BEGIN
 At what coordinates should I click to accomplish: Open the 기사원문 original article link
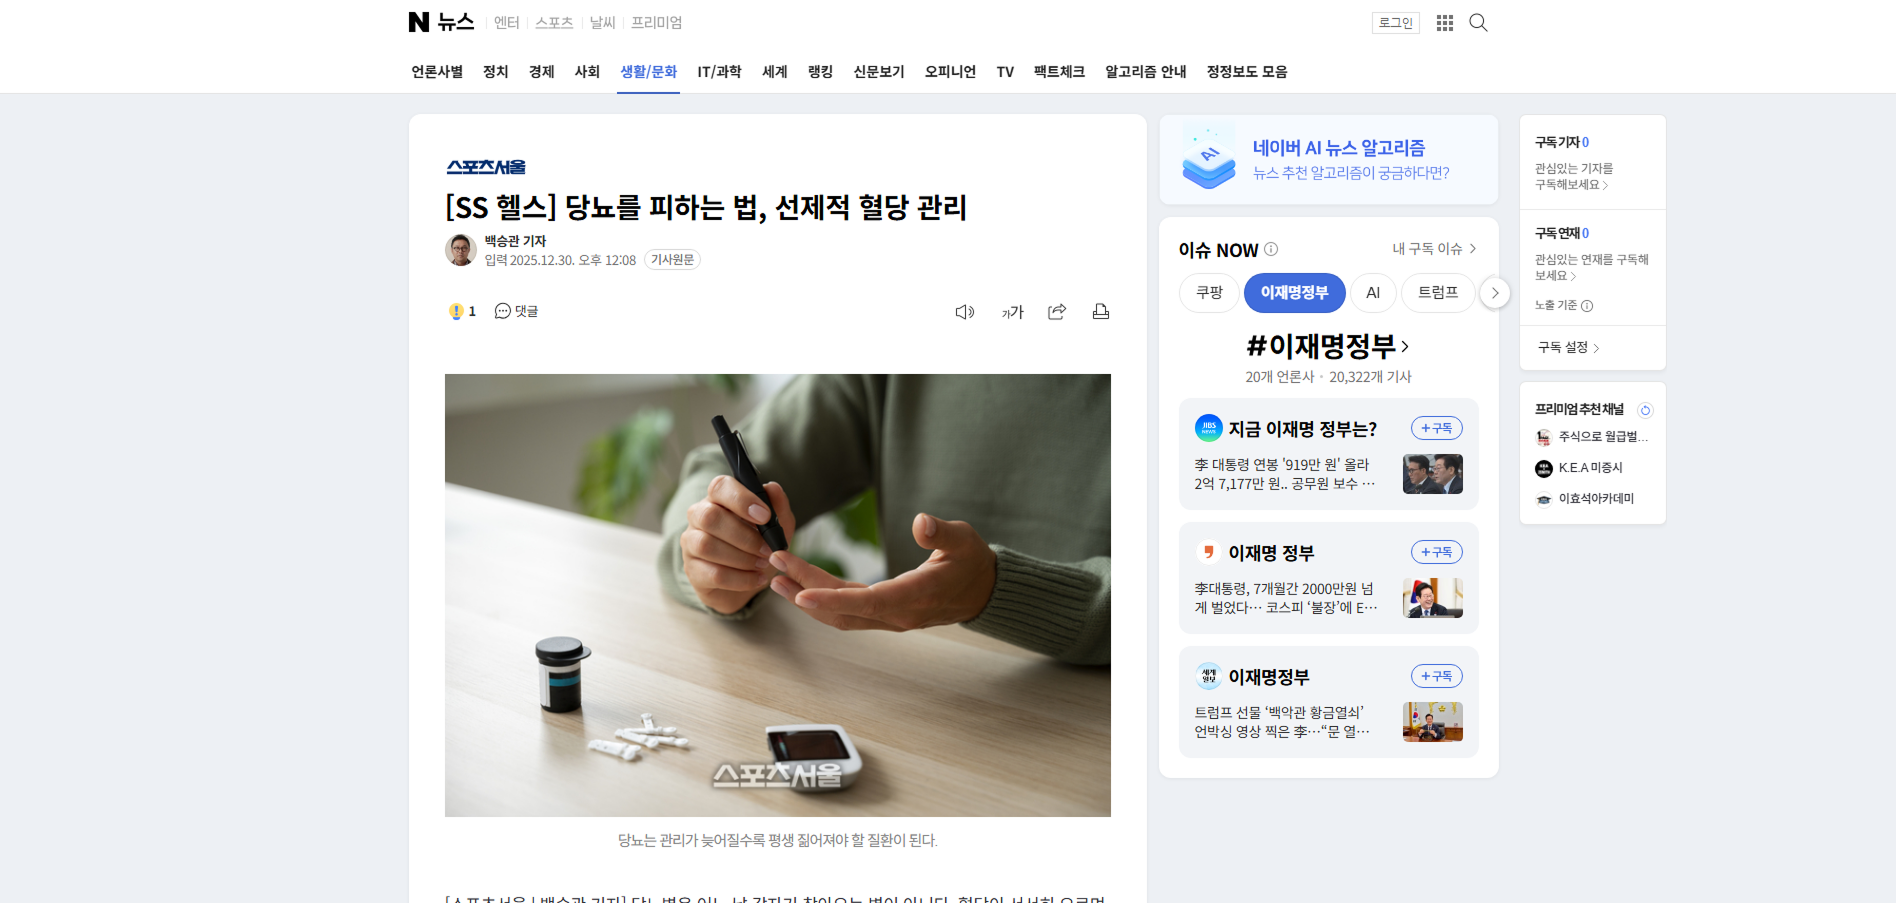pos(672,260)
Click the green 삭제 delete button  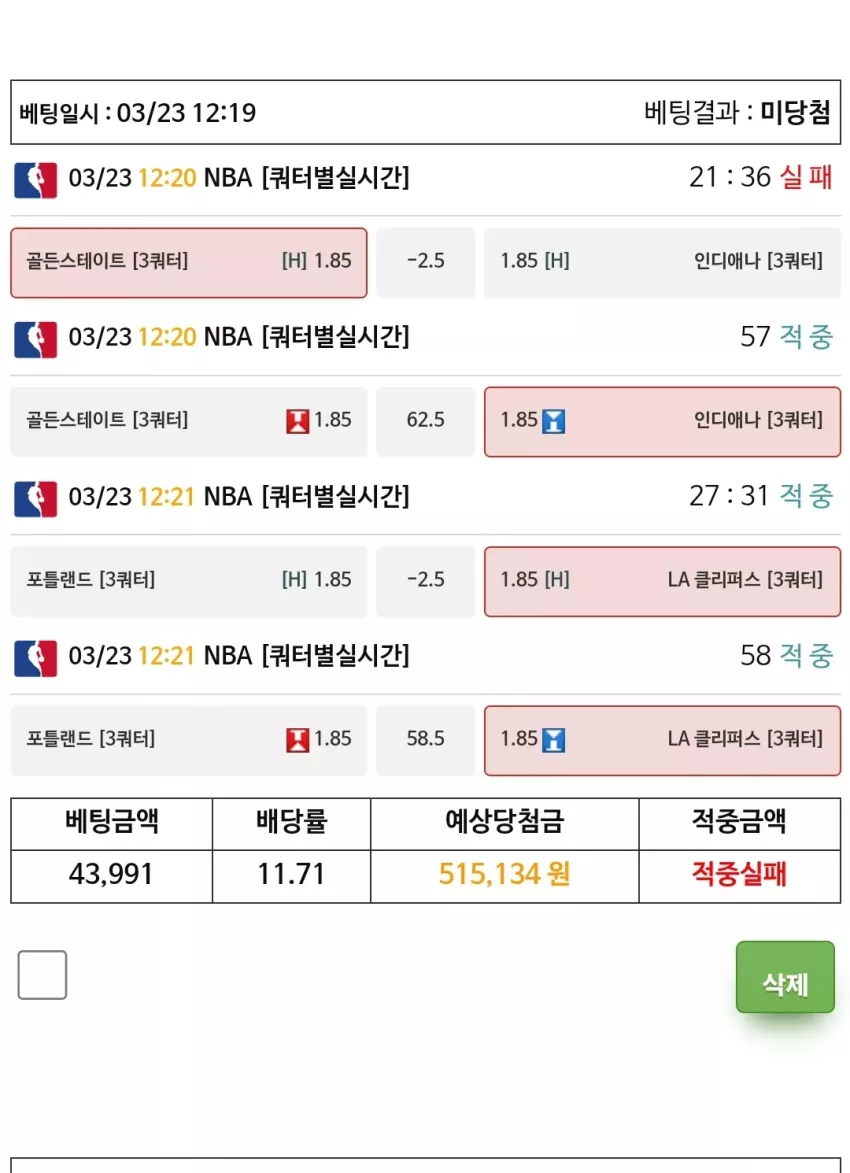[785, 977]
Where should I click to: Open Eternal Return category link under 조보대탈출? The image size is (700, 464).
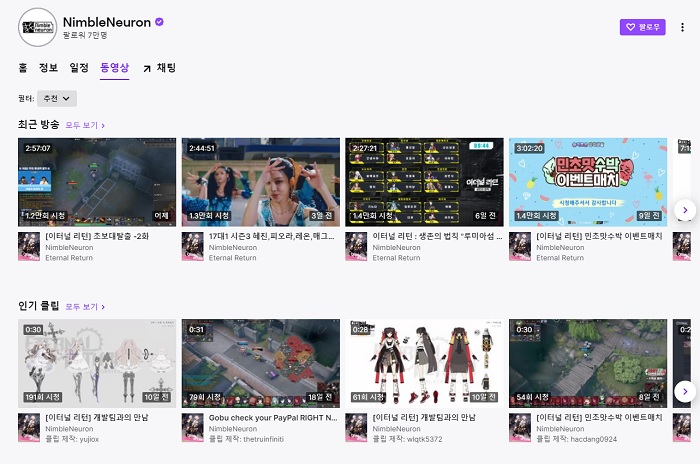[69, 258]
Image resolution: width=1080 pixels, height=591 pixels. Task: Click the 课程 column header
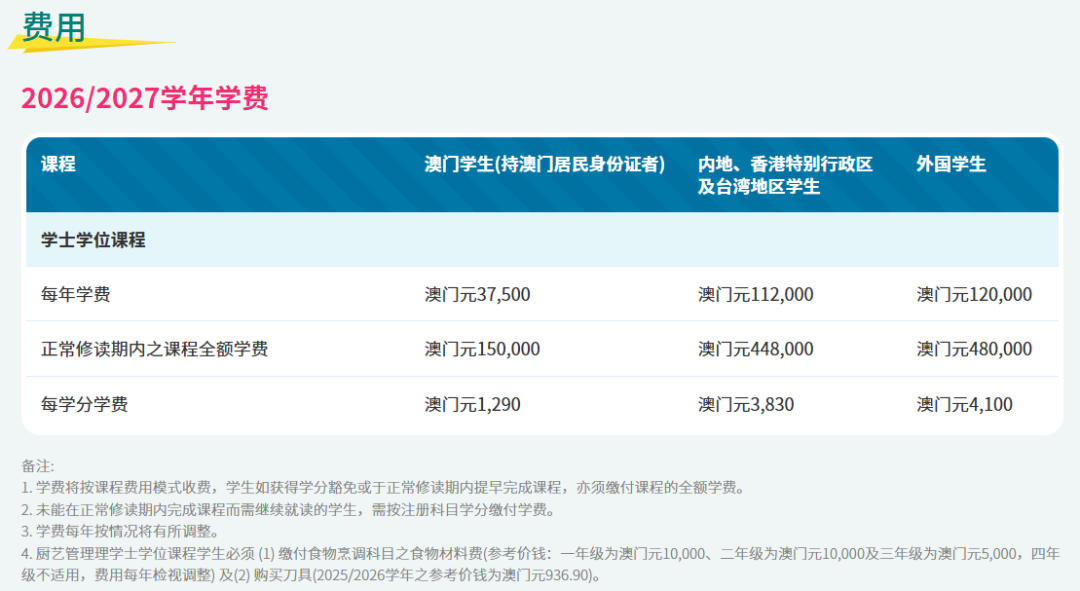click(58, 165)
END
(Exercise): Reproduce word for word the lines running from the line with "Where should I" through the end of the data, both included, and nothing else; leave out the pictures.

(Exercise result):
Where should I click to: Open Eternal Return category link under 조보대탈출? The image size is (700, 464).
[69, 258]
Image resolution: width=1080 pixels, height=591 pixels. Task: Click the 课程 column header
click(58, 165)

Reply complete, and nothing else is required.